Es una mañana luminosa a finales de agosto. Lima ha quedado atrás, Miami es un mal recuerdo, el huracán nos ha dejado inmundos y hambrientos pero no ha logrado doblegarnos, y ahora nos espera Georgetown, donde nos amaremos y escribiré mi novela. Acelero. El auto es demasiado pequeño y está atestado de maletas y no parece cómodo hacer el viaje hasta Washington en estas condiciones. En Fort Lauderdale tomamos un desvío, paramos en un lugar de comida rápida y comemos como carreteros. Ya no me suena la barriga de hambre, ahora sólo apesto. Necesito darme una ducha.
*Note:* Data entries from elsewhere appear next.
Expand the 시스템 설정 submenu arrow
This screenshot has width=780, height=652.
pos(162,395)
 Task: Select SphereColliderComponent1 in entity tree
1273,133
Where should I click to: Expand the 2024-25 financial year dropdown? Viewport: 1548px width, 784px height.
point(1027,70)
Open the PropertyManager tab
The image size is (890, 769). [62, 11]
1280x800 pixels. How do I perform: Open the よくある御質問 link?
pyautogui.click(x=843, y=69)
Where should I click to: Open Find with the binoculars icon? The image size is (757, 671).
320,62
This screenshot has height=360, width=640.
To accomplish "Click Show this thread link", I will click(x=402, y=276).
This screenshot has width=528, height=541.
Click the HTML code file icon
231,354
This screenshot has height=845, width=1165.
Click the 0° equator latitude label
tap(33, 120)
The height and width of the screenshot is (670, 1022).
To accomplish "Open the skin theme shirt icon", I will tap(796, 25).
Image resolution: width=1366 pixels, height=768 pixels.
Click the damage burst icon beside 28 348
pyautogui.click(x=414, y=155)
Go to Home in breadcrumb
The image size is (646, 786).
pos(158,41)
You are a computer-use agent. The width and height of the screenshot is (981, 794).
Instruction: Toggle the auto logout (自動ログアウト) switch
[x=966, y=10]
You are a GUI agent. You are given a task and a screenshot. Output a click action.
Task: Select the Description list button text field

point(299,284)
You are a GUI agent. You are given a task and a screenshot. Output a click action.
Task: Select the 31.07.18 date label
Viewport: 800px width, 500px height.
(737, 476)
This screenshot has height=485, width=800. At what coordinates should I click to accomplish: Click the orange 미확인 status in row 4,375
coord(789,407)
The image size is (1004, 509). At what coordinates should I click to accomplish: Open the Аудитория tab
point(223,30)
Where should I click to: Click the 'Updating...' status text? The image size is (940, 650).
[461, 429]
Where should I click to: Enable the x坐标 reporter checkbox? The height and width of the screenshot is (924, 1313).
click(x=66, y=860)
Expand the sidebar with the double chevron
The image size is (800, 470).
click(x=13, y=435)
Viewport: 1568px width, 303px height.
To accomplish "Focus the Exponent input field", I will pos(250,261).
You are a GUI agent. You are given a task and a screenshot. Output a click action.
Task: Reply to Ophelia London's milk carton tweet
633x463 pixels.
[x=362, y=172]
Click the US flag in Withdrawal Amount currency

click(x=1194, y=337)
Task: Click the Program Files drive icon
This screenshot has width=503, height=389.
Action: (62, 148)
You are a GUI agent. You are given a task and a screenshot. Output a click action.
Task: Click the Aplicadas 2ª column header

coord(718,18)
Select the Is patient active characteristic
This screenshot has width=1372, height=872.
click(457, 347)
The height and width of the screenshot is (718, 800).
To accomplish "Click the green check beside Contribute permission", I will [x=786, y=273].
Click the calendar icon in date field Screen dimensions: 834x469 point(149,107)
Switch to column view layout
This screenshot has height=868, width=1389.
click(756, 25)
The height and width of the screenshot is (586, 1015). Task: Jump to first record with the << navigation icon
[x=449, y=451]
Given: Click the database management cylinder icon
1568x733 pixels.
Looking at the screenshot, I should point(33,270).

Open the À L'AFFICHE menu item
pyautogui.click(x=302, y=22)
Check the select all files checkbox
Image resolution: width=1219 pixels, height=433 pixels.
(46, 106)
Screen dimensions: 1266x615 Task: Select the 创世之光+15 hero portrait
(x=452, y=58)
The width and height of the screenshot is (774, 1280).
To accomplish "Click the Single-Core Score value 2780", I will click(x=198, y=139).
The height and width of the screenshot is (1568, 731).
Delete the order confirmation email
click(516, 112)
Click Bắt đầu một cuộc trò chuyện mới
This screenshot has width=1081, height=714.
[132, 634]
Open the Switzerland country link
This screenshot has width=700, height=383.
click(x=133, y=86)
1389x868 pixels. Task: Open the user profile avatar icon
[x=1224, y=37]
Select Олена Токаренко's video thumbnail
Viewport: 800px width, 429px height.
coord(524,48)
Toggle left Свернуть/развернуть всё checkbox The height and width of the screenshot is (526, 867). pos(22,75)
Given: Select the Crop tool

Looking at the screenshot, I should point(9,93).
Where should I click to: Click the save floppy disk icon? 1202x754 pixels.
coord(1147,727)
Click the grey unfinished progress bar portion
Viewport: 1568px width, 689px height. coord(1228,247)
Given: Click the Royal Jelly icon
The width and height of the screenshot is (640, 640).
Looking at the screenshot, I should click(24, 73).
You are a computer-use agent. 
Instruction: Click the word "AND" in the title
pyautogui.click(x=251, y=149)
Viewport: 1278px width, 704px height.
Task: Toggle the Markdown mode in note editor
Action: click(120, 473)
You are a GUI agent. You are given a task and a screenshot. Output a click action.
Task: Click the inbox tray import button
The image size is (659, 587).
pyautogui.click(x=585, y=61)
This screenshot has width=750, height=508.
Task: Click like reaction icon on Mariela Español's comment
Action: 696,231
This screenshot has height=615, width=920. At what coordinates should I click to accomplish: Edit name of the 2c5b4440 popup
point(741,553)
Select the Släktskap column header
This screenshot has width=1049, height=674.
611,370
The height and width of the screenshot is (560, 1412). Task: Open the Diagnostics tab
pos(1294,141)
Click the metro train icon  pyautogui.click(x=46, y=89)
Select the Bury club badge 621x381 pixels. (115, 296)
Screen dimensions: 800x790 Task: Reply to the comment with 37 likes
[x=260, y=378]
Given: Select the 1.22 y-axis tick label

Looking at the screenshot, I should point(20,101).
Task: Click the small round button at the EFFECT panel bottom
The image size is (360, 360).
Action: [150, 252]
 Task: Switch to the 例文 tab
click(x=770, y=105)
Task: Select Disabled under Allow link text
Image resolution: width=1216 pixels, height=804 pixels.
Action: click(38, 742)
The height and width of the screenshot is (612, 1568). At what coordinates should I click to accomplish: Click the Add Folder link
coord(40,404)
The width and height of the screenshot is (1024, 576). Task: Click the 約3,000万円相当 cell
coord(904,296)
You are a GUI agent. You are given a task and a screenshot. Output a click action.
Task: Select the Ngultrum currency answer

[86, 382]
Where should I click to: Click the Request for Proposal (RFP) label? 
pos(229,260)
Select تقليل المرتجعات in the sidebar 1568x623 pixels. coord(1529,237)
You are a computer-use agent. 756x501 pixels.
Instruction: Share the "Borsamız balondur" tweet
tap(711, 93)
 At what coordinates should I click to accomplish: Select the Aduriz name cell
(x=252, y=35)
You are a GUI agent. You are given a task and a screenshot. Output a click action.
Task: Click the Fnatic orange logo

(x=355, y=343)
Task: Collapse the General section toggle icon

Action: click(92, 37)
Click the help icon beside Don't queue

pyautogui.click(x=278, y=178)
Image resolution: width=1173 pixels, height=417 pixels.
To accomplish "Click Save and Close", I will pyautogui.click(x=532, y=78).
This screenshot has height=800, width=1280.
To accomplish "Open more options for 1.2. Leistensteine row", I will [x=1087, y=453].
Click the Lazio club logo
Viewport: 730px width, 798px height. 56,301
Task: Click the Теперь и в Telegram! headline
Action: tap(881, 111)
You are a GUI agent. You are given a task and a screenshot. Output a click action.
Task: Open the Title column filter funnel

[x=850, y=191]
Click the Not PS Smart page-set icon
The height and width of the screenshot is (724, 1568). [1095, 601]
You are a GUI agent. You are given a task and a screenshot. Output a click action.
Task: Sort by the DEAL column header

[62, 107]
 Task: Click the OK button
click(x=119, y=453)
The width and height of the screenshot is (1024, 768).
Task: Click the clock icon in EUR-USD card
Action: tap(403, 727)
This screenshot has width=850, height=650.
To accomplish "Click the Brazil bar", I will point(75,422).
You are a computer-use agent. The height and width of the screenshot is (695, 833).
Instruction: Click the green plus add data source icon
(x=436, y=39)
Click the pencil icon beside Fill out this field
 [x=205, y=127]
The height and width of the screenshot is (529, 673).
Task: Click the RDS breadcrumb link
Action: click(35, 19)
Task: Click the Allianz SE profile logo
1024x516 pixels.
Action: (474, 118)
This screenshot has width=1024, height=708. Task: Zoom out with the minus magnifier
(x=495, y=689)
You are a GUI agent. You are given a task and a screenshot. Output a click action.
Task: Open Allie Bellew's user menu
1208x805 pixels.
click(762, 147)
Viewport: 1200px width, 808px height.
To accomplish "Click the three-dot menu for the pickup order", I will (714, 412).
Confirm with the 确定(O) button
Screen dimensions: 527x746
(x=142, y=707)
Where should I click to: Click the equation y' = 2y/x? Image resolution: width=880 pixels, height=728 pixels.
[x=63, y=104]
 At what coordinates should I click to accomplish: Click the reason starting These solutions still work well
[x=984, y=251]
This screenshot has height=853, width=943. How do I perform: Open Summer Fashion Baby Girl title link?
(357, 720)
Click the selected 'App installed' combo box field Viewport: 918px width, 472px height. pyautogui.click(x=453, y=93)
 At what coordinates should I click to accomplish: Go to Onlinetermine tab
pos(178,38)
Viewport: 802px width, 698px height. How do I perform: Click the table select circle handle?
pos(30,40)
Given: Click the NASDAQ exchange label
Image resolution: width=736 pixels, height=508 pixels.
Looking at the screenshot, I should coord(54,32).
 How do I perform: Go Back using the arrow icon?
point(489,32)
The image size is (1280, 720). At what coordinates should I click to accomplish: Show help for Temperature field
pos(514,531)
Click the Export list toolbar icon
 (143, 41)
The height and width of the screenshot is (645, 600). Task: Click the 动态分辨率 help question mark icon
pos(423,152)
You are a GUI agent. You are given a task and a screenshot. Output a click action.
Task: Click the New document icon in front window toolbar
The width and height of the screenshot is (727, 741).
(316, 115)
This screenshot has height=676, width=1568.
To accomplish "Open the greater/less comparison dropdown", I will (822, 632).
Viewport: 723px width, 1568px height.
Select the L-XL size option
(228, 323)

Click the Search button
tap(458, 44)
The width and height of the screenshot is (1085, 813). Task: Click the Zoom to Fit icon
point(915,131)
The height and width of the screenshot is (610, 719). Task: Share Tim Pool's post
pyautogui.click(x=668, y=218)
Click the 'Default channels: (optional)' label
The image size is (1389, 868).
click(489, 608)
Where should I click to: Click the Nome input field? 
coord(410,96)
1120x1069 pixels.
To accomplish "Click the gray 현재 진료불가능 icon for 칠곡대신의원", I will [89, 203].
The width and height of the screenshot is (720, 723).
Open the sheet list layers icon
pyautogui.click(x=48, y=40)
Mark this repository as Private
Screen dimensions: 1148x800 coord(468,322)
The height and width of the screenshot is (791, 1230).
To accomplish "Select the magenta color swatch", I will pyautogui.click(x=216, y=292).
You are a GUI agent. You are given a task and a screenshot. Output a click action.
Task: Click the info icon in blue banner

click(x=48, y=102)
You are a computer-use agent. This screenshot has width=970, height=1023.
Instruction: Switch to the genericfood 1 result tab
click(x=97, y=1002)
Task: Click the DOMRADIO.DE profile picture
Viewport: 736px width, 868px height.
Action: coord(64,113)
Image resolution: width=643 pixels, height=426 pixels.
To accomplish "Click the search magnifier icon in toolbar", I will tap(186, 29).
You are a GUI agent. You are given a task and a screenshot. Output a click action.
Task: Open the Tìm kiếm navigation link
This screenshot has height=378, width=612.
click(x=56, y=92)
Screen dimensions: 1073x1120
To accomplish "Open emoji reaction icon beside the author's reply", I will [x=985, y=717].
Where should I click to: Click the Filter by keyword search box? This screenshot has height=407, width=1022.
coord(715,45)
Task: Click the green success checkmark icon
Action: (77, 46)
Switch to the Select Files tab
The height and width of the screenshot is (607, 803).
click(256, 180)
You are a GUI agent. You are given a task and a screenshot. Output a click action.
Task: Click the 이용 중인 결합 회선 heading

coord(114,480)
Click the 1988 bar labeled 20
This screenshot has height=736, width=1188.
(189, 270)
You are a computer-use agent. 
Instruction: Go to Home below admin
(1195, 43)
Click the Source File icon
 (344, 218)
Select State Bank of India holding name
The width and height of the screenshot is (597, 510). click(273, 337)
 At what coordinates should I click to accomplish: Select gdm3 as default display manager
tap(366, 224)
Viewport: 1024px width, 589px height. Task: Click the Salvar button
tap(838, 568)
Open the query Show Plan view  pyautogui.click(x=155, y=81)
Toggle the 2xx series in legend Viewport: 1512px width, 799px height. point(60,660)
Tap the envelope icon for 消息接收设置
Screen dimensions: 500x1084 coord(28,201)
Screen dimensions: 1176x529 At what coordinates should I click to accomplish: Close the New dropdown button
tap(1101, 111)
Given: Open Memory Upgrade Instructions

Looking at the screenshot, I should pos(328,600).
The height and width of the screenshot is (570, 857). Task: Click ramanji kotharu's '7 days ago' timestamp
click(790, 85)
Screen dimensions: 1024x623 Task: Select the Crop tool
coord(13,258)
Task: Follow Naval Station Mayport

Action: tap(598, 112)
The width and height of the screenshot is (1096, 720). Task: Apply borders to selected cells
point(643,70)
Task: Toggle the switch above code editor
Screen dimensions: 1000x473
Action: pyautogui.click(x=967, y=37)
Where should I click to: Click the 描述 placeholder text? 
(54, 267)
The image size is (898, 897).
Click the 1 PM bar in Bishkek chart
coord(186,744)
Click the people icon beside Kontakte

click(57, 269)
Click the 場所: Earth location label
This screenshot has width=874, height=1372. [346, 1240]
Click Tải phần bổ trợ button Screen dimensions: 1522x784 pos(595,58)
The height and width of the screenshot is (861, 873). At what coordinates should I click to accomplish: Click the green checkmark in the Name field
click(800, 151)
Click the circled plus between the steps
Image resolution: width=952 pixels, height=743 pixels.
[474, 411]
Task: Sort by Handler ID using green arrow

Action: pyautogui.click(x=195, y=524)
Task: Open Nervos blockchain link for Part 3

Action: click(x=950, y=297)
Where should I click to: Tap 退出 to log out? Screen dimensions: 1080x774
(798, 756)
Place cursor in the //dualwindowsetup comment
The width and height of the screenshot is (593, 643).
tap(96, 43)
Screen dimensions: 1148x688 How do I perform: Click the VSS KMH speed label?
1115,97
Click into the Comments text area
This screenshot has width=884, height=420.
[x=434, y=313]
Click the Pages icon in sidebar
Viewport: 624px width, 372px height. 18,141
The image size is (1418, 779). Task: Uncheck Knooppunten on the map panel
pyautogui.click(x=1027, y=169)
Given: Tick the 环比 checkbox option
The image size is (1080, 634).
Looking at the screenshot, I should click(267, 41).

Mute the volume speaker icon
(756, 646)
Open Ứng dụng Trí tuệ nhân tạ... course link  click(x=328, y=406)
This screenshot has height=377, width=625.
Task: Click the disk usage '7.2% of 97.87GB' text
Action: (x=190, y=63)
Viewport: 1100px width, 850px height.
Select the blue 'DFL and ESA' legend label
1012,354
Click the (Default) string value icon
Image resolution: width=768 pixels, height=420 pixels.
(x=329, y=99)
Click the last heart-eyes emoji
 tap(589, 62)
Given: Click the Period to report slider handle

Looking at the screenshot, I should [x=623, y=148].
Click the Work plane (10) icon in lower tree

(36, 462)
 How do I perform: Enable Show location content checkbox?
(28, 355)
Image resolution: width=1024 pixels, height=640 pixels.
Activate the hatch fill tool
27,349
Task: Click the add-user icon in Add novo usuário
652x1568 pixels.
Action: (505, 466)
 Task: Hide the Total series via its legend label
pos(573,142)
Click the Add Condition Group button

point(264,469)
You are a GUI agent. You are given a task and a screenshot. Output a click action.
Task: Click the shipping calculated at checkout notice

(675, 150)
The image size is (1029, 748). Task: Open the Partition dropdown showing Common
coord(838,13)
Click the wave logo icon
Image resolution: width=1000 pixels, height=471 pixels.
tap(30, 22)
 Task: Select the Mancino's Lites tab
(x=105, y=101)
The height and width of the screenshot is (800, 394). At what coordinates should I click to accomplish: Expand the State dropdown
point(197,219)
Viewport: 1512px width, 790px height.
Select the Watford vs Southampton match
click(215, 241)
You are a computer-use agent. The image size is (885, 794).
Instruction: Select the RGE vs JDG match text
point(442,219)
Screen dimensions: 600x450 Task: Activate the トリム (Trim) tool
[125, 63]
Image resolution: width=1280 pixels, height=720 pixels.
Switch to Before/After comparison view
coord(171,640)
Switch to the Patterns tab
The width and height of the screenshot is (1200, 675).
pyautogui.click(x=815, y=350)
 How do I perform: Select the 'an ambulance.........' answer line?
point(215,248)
Sofía también parece desesperada por eso, quiere un baño decente y una cama en la que podamos echar una siesta. Le parece imprudente manejar así, con tanto sueño y estas ropas de presidiarios. Me convence sin mucho esfuerzo. Nos desviamos en West Palm Beach y nos registramos en un hotel modesto al borde de la autopista, en el que nos miran con cierta desconfianza, pues nuestro aspecto es de terror. Entonces Sofía explica que venimos huyendo del huracán y el tipo de la recepción sonríe y nos da las llaves con amabilidad.